Sunday 11 October 2009

29/7/07

The towerblocks swaying gently, like ships at anchor, against the horizon of lights: an optical illusion caused by your own (unconscious) movement, which must persist during the day, but which you are only able to perceive at night, presumably because the high contrast of dark and light enables the eye to register smaller movements.

Are you capable of writing poetry? The question is not an honest one; it should rather be: do you want to, do you need to? And the answer, judging from the last few thousand words, is that you do not, at least not yet. The objectives based on technical incompetence, on disdain for the amateurishness you believe you will express your thoughts with, are spurious; since this would amount to an argument not to begin at all. More convincing, perhaps, is the notion of suppression: that of a need, or of a self, that might successfully express itself this way. But this too is doubtful, for self-expression in your experience has always involved an active stance, the taking of a position, rather than a letting out or releasing what is suppressed. You act, and then you consider how you have acted; you do not give yourself 'permission' (or do you? Remember the Surrealist – you forget who – who spoke of another writer as having given him 'la grande permission' to write as he felt he needed).
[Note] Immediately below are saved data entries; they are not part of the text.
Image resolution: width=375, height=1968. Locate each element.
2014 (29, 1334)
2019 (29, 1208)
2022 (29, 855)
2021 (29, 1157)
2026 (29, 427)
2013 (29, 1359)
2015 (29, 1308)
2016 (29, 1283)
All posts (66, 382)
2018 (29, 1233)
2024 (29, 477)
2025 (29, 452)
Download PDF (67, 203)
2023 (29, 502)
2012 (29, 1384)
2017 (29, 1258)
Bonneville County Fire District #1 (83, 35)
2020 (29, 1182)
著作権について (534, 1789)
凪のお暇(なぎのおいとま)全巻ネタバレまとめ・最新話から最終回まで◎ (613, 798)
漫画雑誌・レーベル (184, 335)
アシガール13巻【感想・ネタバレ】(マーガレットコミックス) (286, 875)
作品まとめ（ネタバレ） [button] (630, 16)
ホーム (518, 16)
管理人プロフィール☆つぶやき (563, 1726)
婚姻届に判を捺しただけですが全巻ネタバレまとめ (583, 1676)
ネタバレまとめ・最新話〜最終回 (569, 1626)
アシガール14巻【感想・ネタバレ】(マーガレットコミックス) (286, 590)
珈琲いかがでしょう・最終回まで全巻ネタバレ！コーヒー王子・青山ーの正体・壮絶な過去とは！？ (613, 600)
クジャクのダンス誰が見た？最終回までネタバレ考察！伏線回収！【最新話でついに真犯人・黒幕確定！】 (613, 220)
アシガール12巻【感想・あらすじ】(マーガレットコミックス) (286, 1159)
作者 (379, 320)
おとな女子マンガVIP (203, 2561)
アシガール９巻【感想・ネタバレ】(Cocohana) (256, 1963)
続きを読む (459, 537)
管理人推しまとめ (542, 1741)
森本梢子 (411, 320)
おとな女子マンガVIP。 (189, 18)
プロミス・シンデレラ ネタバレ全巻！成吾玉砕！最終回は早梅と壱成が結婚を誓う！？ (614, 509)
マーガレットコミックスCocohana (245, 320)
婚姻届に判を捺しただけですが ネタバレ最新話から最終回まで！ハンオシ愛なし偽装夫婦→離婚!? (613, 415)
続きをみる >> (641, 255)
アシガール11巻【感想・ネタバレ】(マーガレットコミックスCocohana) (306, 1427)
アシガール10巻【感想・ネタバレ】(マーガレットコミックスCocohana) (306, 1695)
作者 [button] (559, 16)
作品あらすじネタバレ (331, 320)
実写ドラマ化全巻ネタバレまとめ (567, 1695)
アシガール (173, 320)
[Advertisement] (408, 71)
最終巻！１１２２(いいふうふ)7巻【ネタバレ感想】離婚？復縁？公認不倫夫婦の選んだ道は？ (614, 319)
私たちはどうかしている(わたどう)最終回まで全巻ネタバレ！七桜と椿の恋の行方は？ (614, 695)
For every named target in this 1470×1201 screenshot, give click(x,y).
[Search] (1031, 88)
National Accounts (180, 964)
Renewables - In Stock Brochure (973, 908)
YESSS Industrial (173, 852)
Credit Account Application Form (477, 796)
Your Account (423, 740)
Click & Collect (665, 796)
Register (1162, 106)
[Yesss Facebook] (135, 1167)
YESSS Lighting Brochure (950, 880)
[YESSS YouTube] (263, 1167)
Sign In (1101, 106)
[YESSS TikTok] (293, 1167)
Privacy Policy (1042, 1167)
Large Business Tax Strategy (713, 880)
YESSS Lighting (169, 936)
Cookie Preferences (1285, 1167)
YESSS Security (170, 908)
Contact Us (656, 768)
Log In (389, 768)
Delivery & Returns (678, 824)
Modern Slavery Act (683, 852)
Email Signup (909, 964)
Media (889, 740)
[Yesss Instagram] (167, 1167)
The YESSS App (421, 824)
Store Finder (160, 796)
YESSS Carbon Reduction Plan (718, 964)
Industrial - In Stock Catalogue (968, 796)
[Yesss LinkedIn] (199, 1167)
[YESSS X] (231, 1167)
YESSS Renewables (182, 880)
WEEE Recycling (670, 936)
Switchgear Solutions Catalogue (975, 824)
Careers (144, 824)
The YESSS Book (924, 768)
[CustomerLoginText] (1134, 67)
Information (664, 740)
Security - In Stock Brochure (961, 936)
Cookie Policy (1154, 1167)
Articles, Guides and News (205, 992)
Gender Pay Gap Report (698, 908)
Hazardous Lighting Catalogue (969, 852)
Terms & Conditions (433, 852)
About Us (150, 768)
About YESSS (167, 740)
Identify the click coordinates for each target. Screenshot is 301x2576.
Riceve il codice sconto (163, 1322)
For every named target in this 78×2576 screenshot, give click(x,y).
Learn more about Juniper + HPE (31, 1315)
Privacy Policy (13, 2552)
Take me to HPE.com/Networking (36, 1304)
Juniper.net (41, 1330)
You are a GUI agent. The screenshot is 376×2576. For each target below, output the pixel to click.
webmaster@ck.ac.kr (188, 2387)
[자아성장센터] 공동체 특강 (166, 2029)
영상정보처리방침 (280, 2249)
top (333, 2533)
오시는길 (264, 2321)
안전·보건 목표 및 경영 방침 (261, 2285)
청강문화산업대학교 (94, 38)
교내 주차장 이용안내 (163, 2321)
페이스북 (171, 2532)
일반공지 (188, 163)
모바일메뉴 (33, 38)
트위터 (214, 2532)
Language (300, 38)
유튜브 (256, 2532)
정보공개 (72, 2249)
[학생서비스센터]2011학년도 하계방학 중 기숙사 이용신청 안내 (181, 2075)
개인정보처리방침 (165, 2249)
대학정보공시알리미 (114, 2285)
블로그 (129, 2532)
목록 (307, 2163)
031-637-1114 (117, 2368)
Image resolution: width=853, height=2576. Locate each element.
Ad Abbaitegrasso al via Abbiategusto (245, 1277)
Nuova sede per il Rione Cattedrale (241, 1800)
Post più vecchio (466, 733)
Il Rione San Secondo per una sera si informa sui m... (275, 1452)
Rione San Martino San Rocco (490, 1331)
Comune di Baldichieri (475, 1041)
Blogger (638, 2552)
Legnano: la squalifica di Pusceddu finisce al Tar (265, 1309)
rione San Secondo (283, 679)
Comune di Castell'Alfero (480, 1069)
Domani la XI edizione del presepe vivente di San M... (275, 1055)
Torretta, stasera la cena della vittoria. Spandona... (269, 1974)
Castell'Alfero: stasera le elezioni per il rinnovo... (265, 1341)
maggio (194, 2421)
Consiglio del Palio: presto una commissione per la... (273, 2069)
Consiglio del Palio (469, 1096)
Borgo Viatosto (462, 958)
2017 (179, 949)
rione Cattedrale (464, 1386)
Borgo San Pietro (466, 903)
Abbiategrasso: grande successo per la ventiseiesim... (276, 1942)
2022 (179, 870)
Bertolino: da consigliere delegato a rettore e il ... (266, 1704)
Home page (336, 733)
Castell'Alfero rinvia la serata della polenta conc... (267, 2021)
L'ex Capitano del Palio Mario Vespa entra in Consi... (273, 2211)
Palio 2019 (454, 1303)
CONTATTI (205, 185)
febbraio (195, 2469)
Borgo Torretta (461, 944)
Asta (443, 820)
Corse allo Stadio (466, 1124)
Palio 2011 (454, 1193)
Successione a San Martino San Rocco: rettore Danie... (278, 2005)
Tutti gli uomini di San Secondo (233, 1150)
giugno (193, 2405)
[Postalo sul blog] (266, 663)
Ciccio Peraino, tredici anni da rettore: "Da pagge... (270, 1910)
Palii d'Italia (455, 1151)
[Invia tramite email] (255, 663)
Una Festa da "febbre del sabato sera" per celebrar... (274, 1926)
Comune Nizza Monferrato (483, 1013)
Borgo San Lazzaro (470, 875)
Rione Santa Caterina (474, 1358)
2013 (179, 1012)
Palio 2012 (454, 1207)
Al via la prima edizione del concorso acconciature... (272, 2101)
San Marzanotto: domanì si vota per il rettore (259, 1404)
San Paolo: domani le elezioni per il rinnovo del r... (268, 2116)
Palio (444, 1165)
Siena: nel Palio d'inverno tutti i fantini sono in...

Donne was right (at least by his own deeply reactionary lights): solitude is 'the Devil's company', and regular social engagement is effective in keeping you sane, not least because it sustains, and enforces, a consistent sense of identity, without which you discover that 'identity' does not exist, or certainly that it isn't what you thought it was, as its components begin to come apart. This, surely, is part of the mechanism operating here. You need to keep in mind that every act is a willed one, and some of what seems an abdication of will is actually a perverse kind of self-punishment (and hence supremely deliberate). If this is the case, then it becomes in principle possible to change.


31/7/07

The arched brick arcades along King's Cross station have a likeable austerity: they remind you of how many of your childhood memories must be of these bare, brick, utilitarian walls (usually part of some railway engineering works), for their presence has lodged itself somewhere deep in your subconscious. The back wall of your parent's garden is surely one source of this, as is Auden Place which adjoins it. Interesting that the courtyard full of ruins cars that you remember playing in should have become a doubtful memory, and deeply confused with dream. Other high, brick walls include the cutting below the bridge at Chalk Farm, and the Roundhouse – both creations of the railway. They are always sinister and deeply familiar, and they always signify entrapment. The fondness you have for them must by nature be ambiguous. You shall never escape because you shall always return. Ironic that presently haute-bourgeois Primrose Hill should remain at bottom an industrial landscape. Or rather, industrialisation itself becomes a layer or sediment of the past (laid down, among other places, in your own mind). Other brick walls: along Chalk Farm Road, around Primrose Hill School (the school itself brick, tall and forbidding), along the canal: the vaults of the bridges over the canal particularly. You remember now that your childhood was haunted precisely by the ghosts of industrialisation, by its vanishing folk-memories, which adults, who themselves had hardly any direct memory of them, would parade in front of you as a means of inspiring fear, awe, and obedience.